Statistics rarely add credibility because they are not usually meaningful in their own right. When used to illustrate a relationship they excel, because the relationship is usually more important than the number.
Finally, there is the testable credential. You can challenge your audience to test a claim, process or idea and allow them to ‘try before they buy’.
Emotions. To get your audience to care about your idea, they need to feel something. Feelings motivate people to act. So, it follows that if we want our audience to care about our idea, we must tap into things they care about. However, we can fall into the trap of seeking to appeal to the same emotion as every other school. Aim to differentiate your ideas or to find a different emotional association.
John Caples started a new school of advertising in 1925 with the advertisement headline: “They Laughed When I Sat Down At the Piano But When I Started to Play!”[2] Self-interest is a powerful emotional connection. What is in your idea for your audience? Be clear. Be brief. But use it sparingly.
Stories. Stories are the tool to inspire action. More specifically, the right stories lead people to act. Studies have shown that when we hear a story, we simulate it in our minds.[3] There are no passive audiences when hearing a story.

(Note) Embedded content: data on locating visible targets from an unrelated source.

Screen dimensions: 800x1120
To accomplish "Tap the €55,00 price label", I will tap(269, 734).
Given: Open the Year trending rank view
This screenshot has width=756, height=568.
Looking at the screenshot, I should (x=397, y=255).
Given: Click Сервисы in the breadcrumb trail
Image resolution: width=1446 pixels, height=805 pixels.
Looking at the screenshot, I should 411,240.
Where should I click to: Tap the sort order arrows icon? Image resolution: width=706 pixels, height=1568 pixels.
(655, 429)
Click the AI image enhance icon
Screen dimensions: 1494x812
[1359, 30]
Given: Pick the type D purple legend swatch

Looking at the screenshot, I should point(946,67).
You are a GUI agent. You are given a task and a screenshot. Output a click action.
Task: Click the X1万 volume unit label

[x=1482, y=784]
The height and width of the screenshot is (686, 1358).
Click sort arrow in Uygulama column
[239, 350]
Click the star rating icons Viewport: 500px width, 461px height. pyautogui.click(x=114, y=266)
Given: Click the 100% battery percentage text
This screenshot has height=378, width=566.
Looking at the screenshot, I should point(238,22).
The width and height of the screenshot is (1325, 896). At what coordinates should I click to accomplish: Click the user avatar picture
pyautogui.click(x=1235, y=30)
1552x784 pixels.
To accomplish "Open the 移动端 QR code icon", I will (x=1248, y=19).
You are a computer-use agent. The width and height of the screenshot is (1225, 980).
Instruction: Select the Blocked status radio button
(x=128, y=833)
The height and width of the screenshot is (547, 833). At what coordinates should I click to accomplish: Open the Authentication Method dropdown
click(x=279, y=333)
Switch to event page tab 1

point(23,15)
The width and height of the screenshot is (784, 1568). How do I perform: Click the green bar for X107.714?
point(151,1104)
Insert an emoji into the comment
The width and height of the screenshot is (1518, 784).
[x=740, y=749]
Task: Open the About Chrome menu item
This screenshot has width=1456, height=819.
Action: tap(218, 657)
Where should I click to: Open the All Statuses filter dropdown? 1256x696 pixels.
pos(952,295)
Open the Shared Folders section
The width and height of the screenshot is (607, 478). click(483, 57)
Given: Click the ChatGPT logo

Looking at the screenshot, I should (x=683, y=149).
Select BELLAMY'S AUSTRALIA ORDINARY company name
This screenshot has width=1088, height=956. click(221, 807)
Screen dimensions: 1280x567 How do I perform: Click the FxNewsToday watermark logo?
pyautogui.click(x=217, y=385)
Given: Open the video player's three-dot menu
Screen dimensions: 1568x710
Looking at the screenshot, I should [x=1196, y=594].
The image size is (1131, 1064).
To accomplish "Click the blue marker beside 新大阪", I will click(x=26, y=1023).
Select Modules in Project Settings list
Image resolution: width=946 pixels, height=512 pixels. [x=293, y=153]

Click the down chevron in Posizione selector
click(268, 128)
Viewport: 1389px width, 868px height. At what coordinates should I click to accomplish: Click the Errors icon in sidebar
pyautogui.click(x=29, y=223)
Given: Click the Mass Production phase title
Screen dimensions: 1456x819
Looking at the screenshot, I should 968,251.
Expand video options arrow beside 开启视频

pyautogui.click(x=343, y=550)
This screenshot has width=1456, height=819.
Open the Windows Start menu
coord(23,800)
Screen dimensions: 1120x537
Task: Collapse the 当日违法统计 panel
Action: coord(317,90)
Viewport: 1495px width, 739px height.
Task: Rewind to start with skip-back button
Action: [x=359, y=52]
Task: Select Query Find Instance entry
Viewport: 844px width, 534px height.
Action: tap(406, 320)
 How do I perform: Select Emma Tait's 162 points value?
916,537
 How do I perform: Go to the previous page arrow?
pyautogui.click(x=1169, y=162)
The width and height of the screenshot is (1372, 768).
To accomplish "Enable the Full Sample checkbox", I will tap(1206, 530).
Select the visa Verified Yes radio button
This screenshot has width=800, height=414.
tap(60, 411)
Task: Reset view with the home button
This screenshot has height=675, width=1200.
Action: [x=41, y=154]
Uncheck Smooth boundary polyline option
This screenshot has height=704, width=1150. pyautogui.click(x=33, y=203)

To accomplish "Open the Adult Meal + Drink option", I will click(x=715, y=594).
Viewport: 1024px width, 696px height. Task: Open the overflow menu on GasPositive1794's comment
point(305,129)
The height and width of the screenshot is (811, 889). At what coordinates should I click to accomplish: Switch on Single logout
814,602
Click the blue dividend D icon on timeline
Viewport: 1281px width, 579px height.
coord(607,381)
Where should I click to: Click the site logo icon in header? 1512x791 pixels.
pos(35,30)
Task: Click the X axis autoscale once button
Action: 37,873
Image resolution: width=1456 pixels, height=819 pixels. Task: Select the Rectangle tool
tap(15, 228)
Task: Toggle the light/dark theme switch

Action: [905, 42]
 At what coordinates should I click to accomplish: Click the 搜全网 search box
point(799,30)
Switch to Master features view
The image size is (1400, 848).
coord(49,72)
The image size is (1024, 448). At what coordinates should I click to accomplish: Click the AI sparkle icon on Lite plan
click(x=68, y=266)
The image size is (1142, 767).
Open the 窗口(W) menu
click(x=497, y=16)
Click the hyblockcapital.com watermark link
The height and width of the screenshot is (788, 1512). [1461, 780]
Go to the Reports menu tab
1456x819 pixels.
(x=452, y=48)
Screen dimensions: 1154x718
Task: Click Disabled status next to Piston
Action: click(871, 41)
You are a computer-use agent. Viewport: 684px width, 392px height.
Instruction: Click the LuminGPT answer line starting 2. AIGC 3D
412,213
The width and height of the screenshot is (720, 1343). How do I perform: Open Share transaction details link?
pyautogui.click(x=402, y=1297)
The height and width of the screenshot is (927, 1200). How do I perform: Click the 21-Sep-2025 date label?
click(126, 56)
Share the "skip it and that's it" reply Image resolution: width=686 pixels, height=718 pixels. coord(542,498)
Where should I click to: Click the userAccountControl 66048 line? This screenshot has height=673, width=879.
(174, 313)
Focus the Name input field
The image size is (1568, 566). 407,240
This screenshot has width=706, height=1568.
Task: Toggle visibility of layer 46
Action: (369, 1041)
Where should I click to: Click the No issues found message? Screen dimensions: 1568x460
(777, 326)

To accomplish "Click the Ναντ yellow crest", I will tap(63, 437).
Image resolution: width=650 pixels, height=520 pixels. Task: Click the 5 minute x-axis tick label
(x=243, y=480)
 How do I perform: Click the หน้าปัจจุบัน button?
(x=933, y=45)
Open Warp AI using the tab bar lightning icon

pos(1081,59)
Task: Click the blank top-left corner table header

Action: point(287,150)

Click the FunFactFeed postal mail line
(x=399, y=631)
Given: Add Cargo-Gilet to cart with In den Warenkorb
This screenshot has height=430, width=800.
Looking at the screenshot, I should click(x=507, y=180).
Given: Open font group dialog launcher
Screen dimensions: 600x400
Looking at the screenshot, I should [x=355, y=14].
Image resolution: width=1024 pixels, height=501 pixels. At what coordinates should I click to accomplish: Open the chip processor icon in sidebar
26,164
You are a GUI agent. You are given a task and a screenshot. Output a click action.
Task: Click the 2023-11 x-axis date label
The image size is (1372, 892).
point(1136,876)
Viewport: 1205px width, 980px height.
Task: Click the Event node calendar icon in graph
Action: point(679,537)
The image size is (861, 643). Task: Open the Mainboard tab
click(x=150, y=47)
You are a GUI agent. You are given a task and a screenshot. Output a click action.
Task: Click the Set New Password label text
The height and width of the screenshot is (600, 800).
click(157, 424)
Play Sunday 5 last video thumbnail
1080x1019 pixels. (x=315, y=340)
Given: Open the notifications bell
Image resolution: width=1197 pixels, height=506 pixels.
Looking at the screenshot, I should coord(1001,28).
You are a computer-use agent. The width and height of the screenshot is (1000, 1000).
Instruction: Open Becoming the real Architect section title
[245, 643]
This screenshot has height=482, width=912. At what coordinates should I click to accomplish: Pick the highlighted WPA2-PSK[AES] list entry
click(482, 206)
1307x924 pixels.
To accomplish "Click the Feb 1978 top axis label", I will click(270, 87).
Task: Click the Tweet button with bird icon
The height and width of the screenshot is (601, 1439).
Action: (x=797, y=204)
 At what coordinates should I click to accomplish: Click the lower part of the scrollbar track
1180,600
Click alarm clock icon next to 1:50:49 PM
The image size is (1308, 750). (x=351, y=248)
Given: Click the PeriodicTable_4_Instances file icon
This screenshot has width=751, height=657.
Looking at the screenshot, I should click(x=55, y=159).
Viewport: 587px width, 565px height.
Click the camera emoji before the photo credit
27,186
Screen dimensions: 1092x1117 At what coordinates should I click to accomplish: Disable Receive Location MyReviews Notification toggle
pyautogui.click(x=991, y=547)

Emergency workers and special forces tell each other stories of how events unfolded from their perspective as a way to debrief. You routinely see cricketers and golfers play their shots in their mind. They are using the power of a story to simulate the actions they will take next time they face a similar situation. Stories act like flight simulators for the brain.
Stories do double duty as simulators as well as the inspiration attributes we are more familiar with. Your school is a story-rich environment and to harness these stories, you simply need to note them down as they happen around you each day.
The ultimate test of your skill as a communicator of powerful ideas is not whether your stories are memorable and portable; it is whether you achieve your goals.
insight applied
- Your big ideas will be more powerful if they are memorable and retellable.
- Your idea should be simple, unexpected, concrete, credible, emotional and a story.
- If your idea is worth telling others, it is worth the time to make it sticky.
[1] Caples, J and Hahn, F 1997, Tested Advertising Methods, 5th edn, Pearson Education, Upper Saddle River, United States.
[2] Gerrig, R 2019, Experiencing Narrative Worlds. Routledge, United States.
[3] Heath, C and Heath, D 2009, Made to Stick, Arrow Books, London.